From: Peter Zijlstra <peterz@infradead.org>
To: Andrii Nakryiko <andrii.nakryiko@gmail.com>
Cc: Suren Baghdasaryan <surenb@google.com>,
Matthew Wilcox <willy@infradead.org>,
"Paul E. McKenney" <paulmck@kernel.org>,
Masami Hiramatsu <mhiramat@kernel.org>,
mingo@kernel.org, andrii@kernel.org,
linux-kernel@vger.kernel.org, rostedt@goodmis.org,
oleg@redhat.com, jolsa@kernel.org, clm@meta.com,
bpf <bpf@vger.kernel.org>
Subject: Re: [PATCH 00/10] perf/uprobe: Optimize uprobes
Date: Sat, 3 Aug 2024 10:53:12 +0200 [thread overview]
Message-ID: <20240803085312.GP39708@noisy.programming.kicks-ass.net> (raw)
In-Reply-To: <CAEf4BzavWOgCLQoNdmPyyqHcm7gY5USKU5f1JWfyaCbuc_zVAA@mail.gmail.com>
On Fri, Aug 02, 2024 at 10:47:15PM -0700, Andrii Nakryiko wrote:
> Is there any reason why the approach below won't work?
> diff --git a/kernel/events/uprobes.c b/kernel/events/uprobes.c
> index 8be9e34e786a..e21b68a39f13 100644
> --- a/kernel/events/uprobes.c
> +++ b/kernel/events/uprobes.c
> @@ -2251,6 +2251,52 @@ static struct uprobe
> *find_active_uprobe_rcu(unsigned long bp_vaddr, int *is_swb
> struct uprobe *uprobe = NULL;
> struct vm_area_struct *vma;
>
> +#ifdef CONFIG_PER_VMA_LOCK
> + vm_flags_t flags = VM_HUGETLB | VM_MAYEXEC | VM_MAYSHARE, vm_flags;
> + struct file *vm_file;
> + struct inode *vm_inode;
> + unsigned long vm_pgoff, vm_start, vm_end;
> + int vm_lock_seq;
> + loff_t offset;
> +
> + rcu_read_lock();
> +
> + vma = vma_lookup(mm, bp_vaddr);
> + if (!vma)
> + goto retry_with_lock;
> +
> + vm_lock_seq = READ_ONCE(vma->vm_lock_seq);
So vma->vm_lock_seq is only updated on vma_start_write()
> +
> + vm_file = READ_ONCE(vma->vm_file);
> + vm_flags = READ_ONCE(vma->vm_flags);
> + if (!vm_file || (vm_flags & flags) != VM_MAYEXEC)
> + goto retry_with_lock;
> +
> + vm_inode = READ_ONCE(vm_file->f_inode);
> + vm_pgoff = READ_ONCE(vma->vm_pgoff);
> + vm_start = READ_ONCE(vma->vm_start);
> + vm_end = READ_ONCE(vma->vm_end);
None of those are written with WRITE_ONCE(), so this buys you nothing.
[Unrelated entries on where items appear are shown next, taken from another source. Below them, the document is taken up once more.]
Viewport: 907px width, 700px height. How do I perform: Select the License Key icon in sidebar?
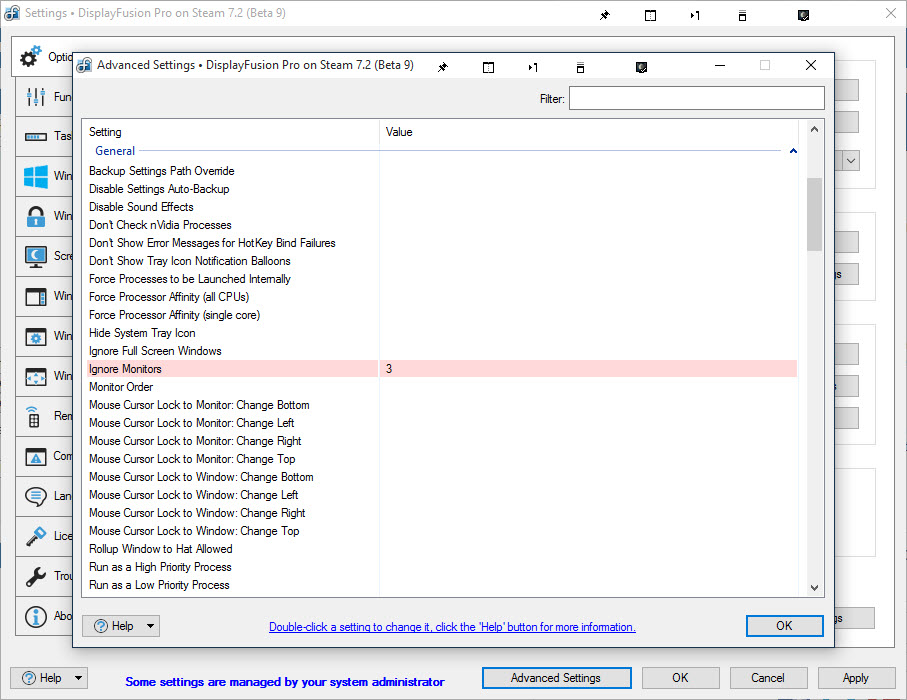(37, 536)
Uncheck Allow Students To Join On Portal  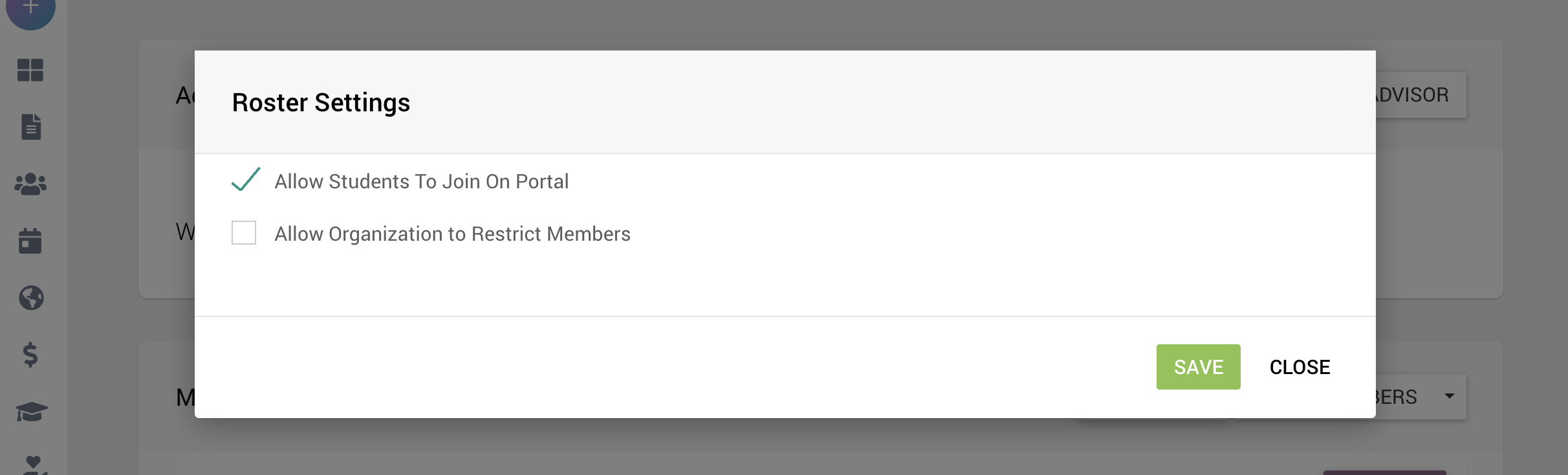point(246,180)
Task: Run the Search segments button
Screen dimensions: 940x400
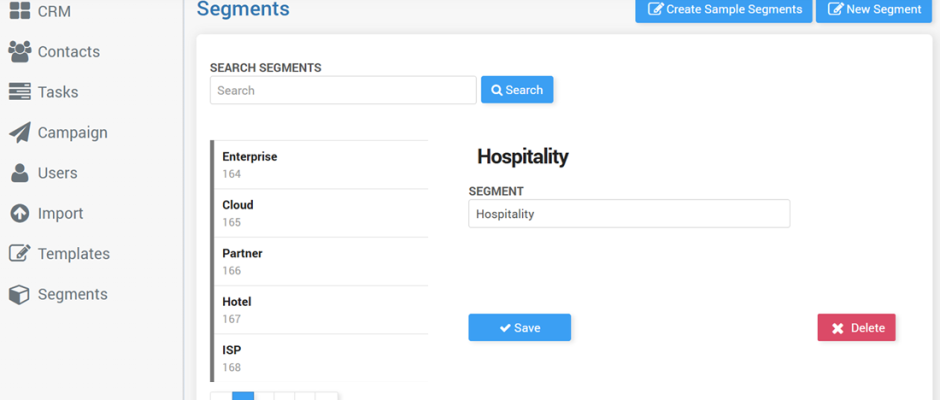Action: (x=517, y=90)
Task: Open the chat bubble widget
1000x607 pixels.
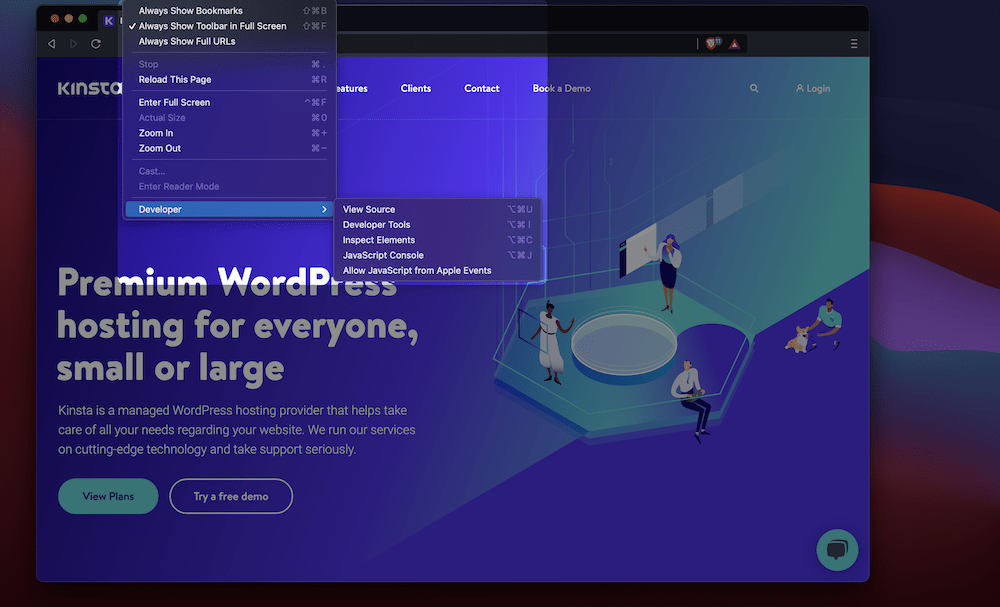Action: [x=837, y=550]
Compiler could be updating them one byte at a time while you load some
franken-update.
Also, if you're in the middle of split_vma() you might not get a
consistent set.
> + if (bp_vaddr < vm_start || bp_vaddr >= vm_end)
> + goto retry_with_lock;
> +
> + offset = (loff_t)(vm_pgoff << PAGE_SHIFT) + (bp_vaddr - vm_start);
> + uprobe = find_uprobe_rcu(vm_inode, offset);
> + if (!uprobe)
> + goto retry_with_lock;
> +
> + /* now double check that nothing about VMA changed */
> + if (vm_lock_seq != READ_ONCE(vma->vm_lock_seq))
> + goto retry_with_lock;
Since vma->vma_lock_seq is only ever updated at vma_start_write() you're
checking you're in or after the same modification cycle.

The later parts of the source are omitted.